> TASK DETAILS
With pictures removed, print the listing exactly.

> DATA EXTRACT
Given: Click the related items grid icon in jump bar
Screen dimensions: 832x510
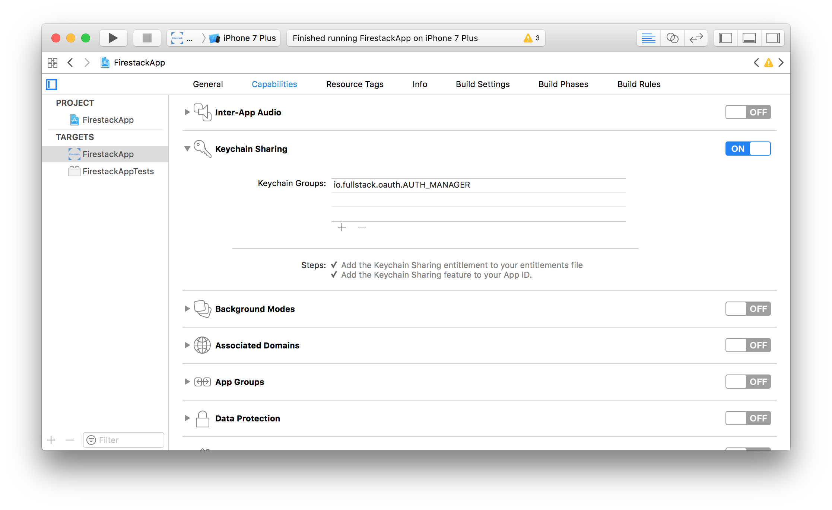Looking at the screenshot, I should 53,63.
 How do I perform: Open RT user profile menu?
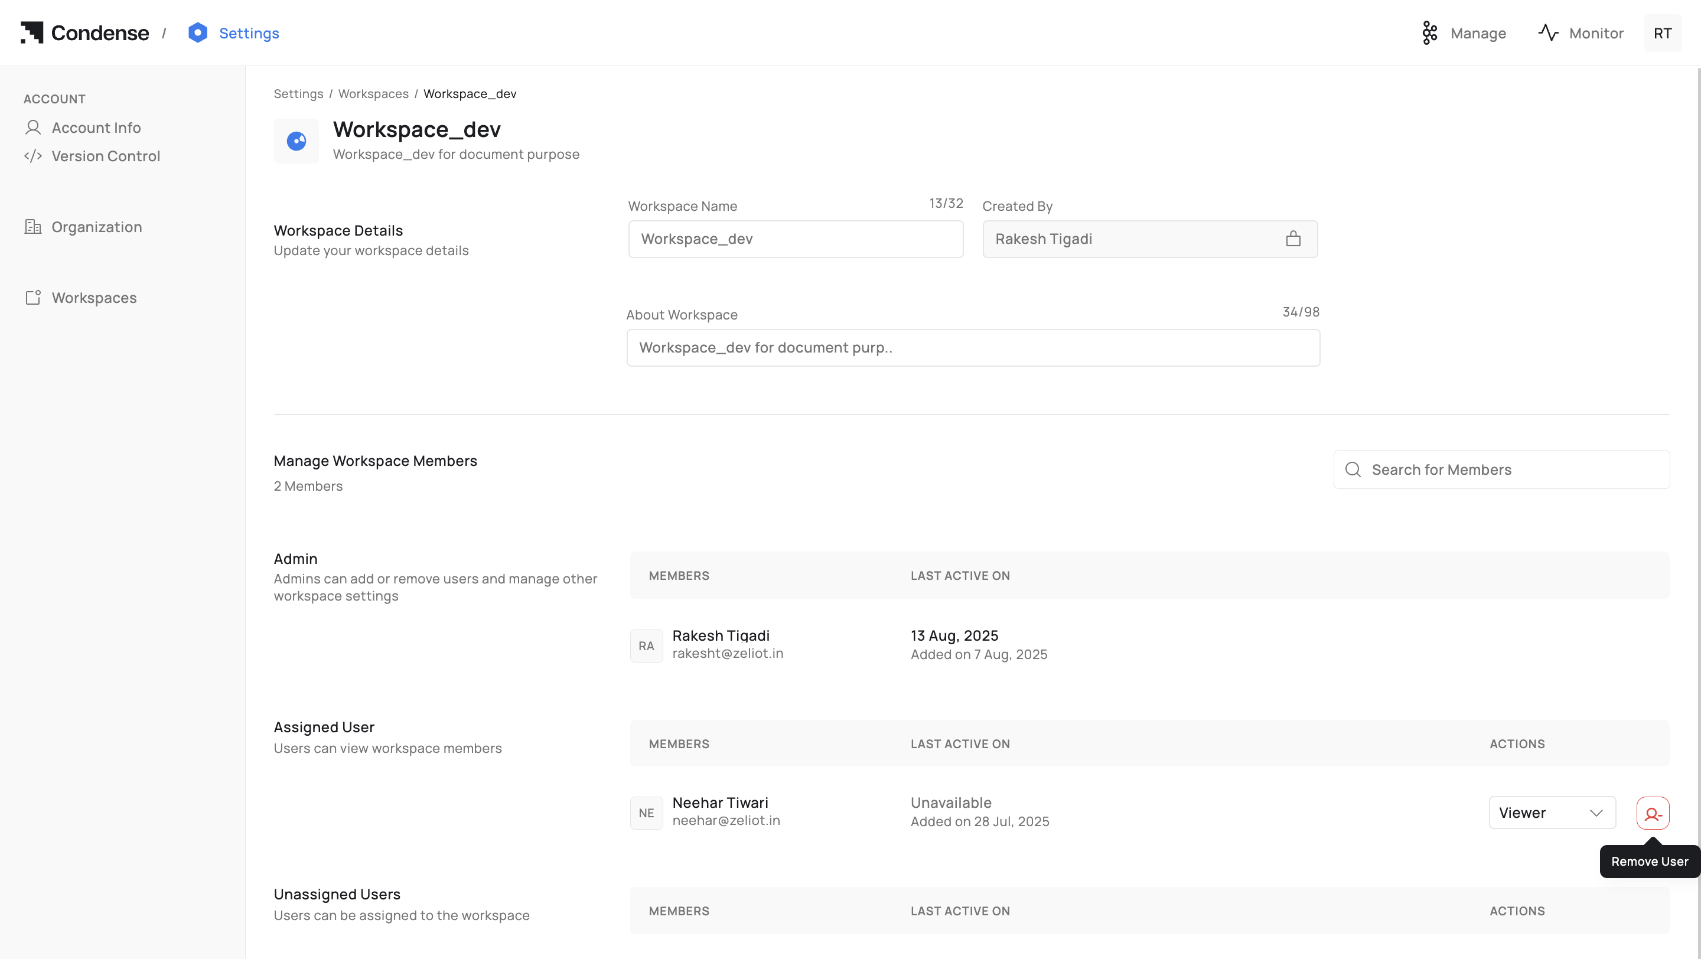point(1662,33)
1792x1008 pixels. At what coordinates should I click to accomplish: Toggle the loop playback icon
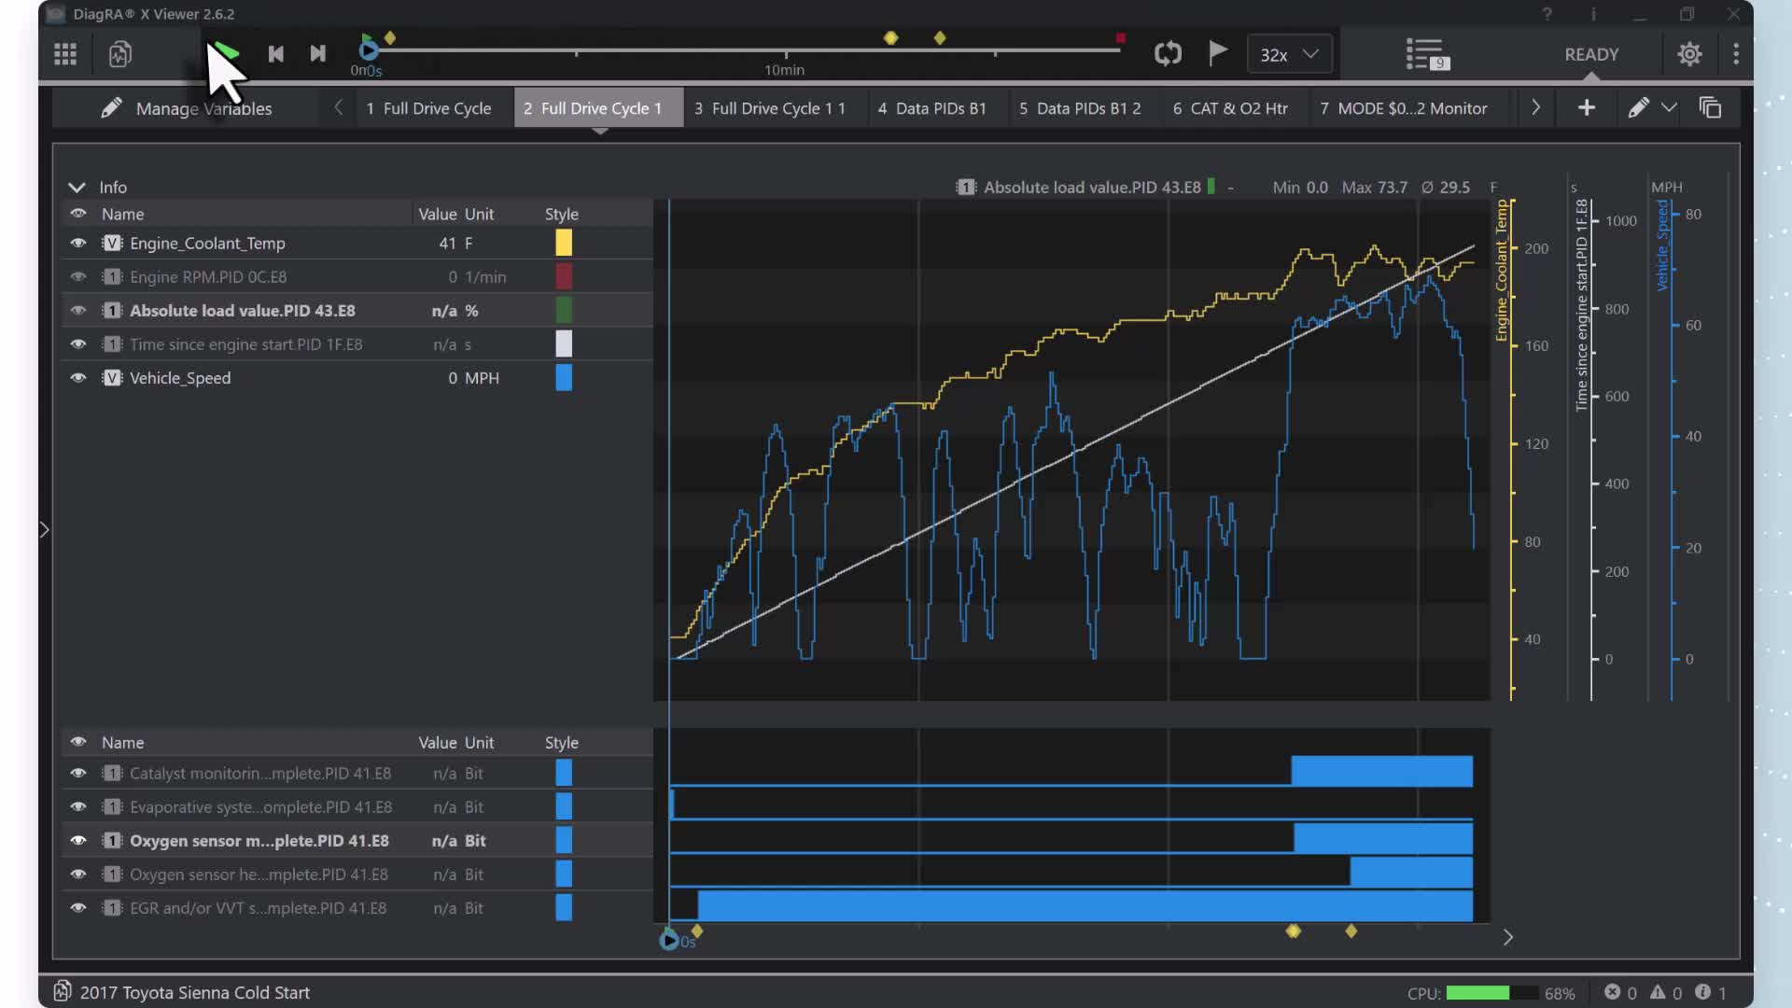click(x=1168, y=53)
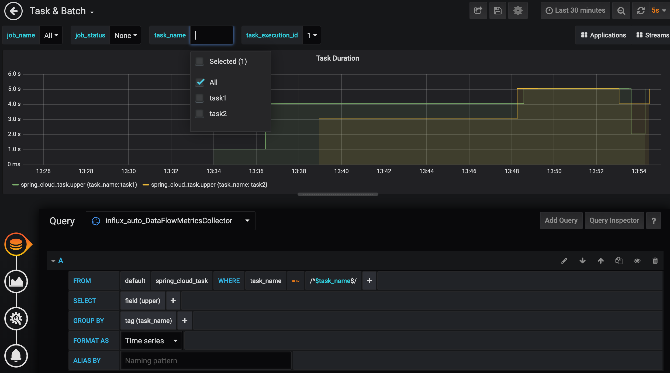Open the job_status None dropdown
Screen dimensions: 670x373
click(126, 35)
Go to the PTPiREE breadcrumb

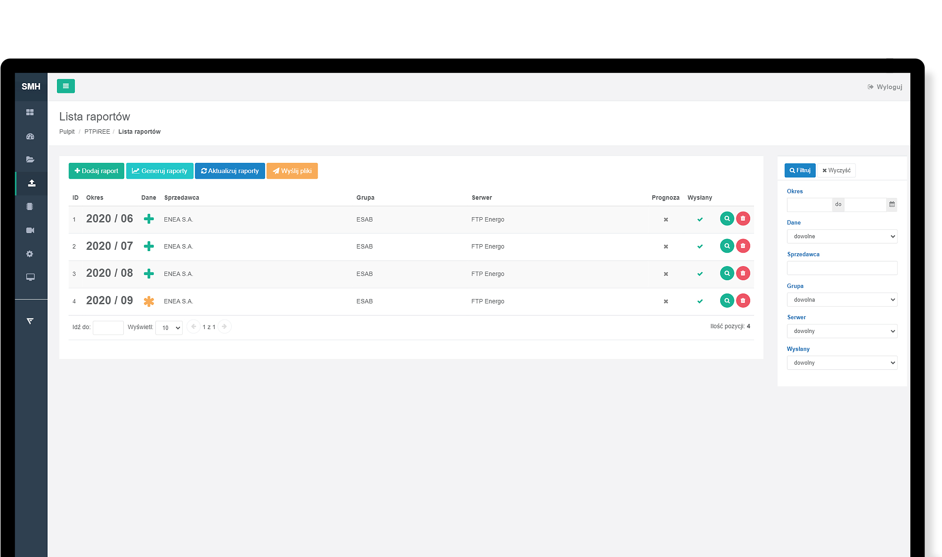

> RESULT
Given: Click the related items grid icon in jump bar
Screen dimensions: 832x510
Looking at the screenshot, I should 53,63.
 How do I perform: Open RT user profile menu?
point(1662,33)
1792x1008 pixels. At what coordinates should I click to accomplish: Toggle the loop playback icon
click(x=1168, y=53)
Open the job_status None dropdown
Screen dimensions: 670x373
click(126, 35)
Go to the PTPiREE breadcrumb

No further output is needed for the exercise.